- ABOUT THIS EXERCISE -
Exact copy without images: repeat every entry as written.

(Dataset entries)
####################
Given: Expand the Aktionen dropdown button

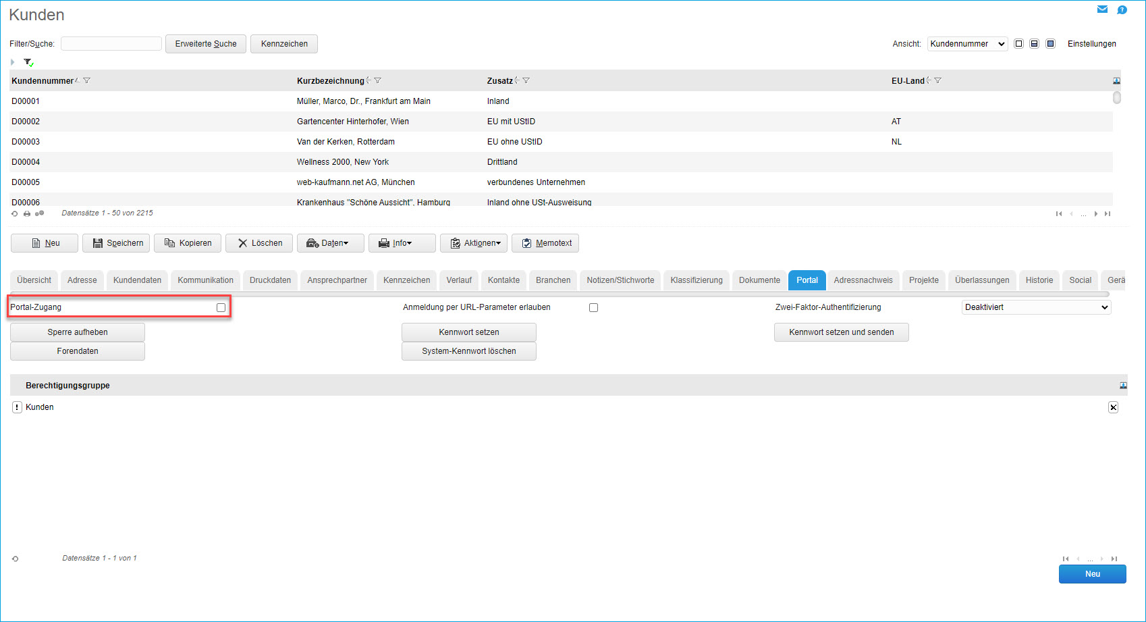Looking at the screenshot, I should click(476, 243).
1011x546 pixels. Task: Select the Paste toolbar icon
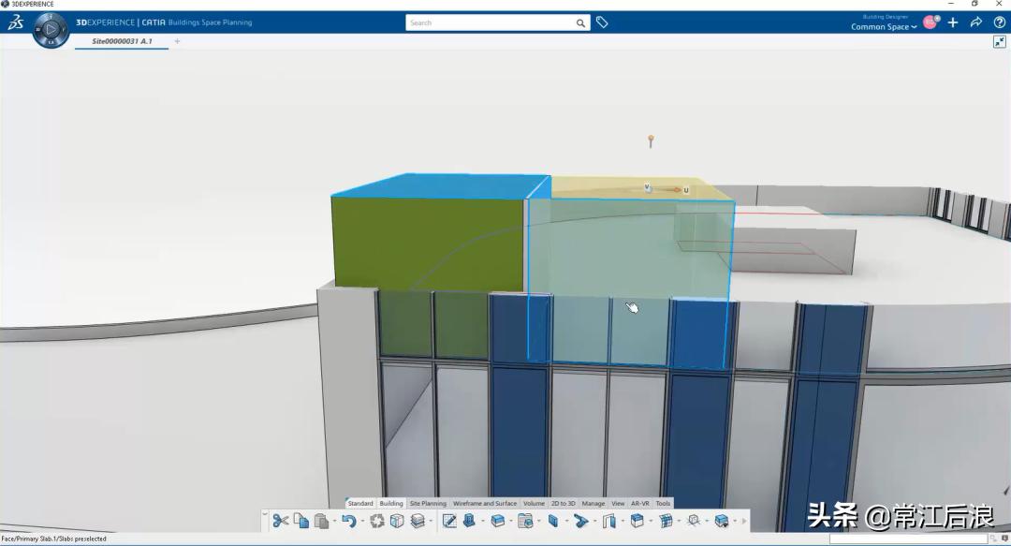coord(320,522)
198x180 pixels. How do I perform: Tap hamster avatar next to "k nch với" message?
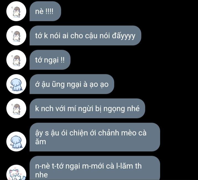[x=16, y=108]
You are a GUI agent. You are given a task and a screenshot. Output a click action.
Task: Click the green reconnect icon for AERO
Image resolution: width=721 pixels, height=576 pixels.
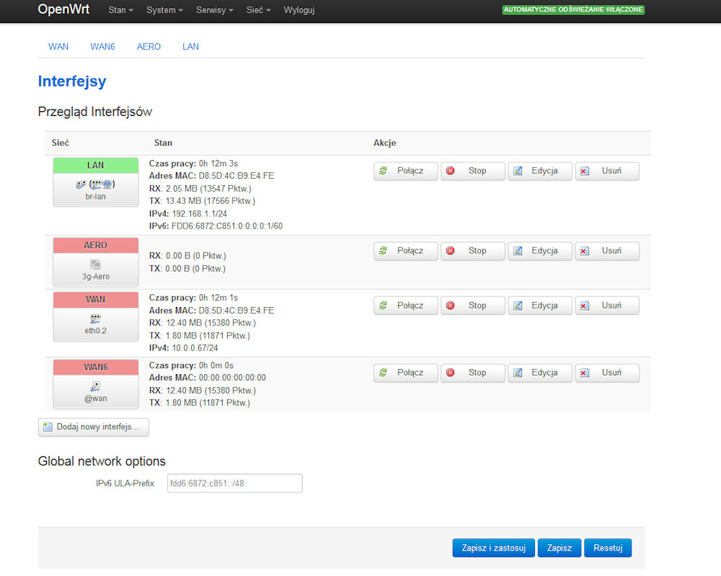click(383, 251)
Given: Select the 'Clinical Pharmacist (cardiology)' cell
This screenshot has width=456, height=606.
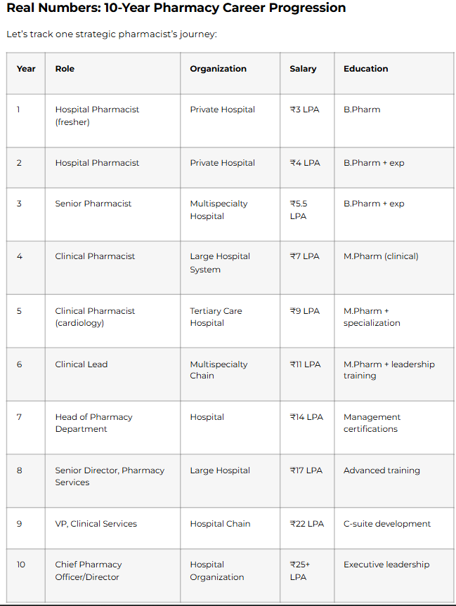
####################
- OUTPUT FOR THIS TASK -
Given: Expand the Aktionen dropdown button

Looking at the screenshot, I should click(476, 243).
1011x546 pixels. Task: Select the Paste toolbar icon
coord(320,522)
198x180 pixels. How do I perform: Tap hamster avatar next to "k nch với" message?
[x=16, y=108]
You are a GUI agent. You are given a task and a screenshot. Output a click action.
Task: Click the green reconnect icon for AERO
Image resolution: width=721 pixels, height=576 pixels.
click(383, 251)
Given: Select the 'Clinical Pharmacist (cardiology)' cell
This screenshot has width=456, height=606.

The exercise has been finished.